課題の指示
• a. AIOについての本文から、「オフィスのなかにある壁を展示」で始まり「ップをやろうと提案しました。」で終わる部分を一字一句違えずに書き写しなさい。
• b. AIOについての本文によると、選考に選ばれたアーティストは、どのくらいの期間GALAXYを専用のスタジオとして使うか答えなさい。

提示本文
○ ○ ○

オフィスのなかにある壁を展示場所として提供し、そのアーティストを公募するというAIOの大枠は、松本さんの発案から生まれたという。そこに塩見さんが、ひとつの考えをサジェスチョンした。
「私としては、マネックスの社員の人たちにとって、AIOが『社長プロジェクト』になるのは避けたいと思っていました。そこで、受賞アーティストと社員とのワークショップをやろうと提案しました。
アーティストが突然オフィスにやってきて、社内で作品を描いても、社員の人たちとしても唐突感があると思います。だからワークショップを行って、社員とアーティストの交流をしようというプログラムをやりたかったんです」
こうして、いまのかたちとなったAIO。実際の選考過程では、作品のアイデアの他、社員向けイベントの内容についても審査基準に入っている。
選考に選ばれたアーティストは、1週間から2週間ほど、GALAXYを専用のスタジオとして使い、作品づくりに取り掛かる。その期間中にマネックスの社員向けワークショップを行い、交流をはかるのだ。
ワークショップでは、普段は接点のない社員同士が出会い、そこで意外な発言や意外な趣味、意外な経歴に出会ったりするという。AIOのワークショップが、社員にとってもお互いを知る機会にもなっているのだ。
ワークショップの時以外でも、アーティストが滞在中は、GALAXYのドアはいつも開かれている。それによって、社員にとってもアーティストが身近な存在となり、当初はアートに関心の薄かった社員も、回を重ねるごとに次はどんなアーティストがやってくるのか、楽しみにする人も増えたそうだ。

○ ○ ○

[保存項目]
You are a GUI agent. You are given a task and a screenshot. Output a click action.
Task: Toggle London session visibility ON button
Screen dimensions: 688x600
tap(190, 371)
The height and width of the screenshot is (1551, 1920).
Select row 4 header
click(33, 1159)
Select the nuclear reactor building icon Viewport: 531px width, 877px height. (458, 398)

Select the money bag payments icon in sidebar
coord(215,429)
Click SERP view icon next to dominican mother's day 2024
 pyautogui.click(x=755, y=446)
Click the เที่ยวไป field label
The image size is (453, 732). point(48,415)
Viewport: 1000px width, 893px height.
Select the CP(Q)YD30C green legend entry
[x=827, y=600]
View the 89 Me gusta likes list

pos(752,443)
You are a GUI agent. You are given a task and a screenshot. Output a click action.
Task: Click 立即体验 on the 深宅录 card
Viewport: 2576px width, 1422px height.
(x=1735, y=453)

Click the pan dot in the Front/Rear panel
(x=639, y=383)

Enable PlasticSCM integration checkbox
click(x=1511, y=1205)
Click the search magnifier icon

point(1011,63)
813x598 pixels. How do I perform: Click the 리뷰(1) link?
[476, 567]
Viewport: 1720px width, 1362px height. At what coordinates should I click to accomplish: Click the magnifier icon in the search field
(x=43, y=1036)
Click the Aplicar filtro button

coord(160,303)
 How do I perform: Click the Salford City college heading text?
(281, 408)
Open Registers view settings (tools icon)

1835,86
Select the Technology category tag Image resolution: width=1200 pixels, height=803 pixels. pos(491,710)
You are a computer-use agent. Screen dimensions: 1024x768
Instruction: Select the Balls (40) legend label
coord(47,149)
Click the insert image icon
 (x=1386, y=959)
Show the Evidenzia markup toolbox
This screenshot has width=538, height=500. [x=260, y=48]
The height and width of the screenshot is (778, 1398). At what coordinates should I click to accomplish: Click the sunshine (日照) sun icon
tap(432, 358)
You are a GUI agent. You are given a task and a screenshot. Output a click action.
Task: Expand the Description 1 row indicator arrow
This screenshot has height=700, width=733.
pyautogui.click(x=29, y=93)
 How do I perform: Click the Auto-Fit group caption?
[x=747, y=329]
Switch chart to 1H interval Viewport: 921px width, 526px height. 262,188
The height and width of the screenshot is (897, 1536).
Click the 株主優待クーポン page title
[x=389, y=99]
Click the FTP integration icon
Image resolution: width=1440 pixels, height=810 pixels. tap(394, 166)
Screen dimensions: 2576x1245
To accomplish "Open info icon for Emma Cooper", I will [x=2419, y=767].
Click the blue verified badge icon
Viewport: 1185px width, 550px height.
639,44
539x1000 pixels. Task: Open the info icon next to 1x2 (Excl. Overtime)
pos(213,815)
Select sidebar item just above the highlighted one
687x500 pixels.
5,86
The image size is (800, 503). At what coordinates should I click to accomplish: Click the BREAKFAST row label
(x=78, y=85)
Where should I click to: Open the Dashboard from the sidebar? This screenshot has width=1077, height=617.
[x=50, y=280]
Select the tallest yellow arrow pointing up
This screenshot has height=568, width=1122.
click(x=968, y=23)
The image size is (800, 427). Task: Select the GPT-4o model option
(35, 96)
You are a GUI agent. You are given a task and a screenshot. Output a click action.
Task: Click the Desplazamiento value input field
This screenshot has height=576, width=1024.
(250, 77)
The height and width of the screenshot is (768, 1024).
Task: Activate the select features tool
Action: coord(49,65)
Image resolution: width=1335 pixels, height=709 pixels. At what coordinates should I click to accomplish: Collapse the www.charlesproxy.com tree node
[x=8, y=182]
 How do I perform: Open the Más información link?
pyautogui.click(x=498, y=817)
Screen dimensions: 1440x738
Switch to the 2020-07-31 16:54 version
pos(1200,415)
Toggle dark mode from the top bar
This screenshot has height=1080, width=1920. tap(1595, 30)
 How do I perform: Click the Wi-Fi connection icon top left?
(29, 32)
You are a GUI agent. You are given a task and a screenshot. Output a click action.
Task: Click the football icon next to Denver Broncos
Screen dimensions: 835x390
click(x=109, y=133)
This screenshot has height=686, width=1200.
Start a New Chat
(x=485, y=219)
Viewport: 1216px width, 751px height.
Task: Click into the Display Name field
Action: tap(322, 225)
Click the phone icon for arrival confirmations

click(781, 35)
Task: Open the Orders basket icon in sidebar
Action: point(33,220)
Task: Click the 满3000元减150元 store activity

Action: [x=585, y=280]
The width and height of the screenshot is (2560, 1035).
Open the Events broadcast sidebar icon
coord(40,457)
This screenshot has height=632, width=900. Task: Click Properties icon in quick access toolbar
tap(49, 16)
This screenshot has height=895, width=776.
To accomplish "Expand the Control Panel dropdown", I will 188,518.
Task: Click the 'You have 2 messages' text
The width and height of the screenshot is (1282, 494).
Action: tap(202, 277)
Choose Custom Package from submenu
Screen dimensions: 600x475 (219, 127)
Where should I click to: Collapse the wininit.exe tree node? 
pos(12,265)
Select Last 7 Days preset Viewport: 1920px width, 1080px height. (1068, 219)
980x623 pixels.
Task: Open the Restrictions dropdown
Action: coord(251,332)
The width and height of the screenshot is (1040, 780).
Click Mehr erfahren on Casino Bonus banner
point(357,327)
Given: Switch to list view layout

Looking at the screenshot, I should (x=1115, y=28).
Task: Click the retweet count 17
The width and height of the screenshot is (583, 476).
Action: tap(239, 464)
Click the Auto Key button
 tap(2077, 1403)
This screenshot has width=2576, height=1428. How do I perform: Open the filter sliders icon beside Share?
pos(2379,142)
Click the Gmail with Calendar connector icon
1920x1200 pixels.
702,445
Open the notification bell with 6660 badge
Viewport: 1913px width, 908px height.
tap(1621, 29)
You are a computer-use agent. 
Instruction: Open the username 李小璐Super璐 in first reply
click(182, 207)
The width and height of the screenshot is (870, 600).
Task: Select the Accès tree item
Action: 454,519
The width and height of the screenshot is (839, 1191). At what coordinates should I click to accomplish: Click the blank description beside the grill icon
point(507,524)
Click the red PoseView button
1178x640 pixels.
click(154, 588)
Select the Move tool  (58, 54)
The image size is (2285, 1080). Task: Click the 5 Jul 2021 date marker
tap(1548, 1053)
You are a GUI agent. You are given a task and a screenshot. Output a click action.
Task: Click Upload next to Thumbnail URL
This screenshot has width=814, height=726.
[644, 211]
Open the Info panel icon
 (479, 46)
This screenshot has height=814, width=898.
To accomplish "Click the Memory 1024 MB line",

○ ○ ○

課題別の解答
• a.
オフィスのなかにある壁を展示場所として提供し、そのアーティストを公募するというAIOの大枠は、松本さんの発案から生まれたという。そこに塩見さんが、ひとつの考えをサジェスチョンした。
「私としては、マネックスの社員の人たちにとって、AIOが『社長プロジェクト』になるのは避けたいと思っていました。そこで、受賞アーティストと社員とのワークショップをやろうと提案しました。

• b. 1週間から2週間ほど。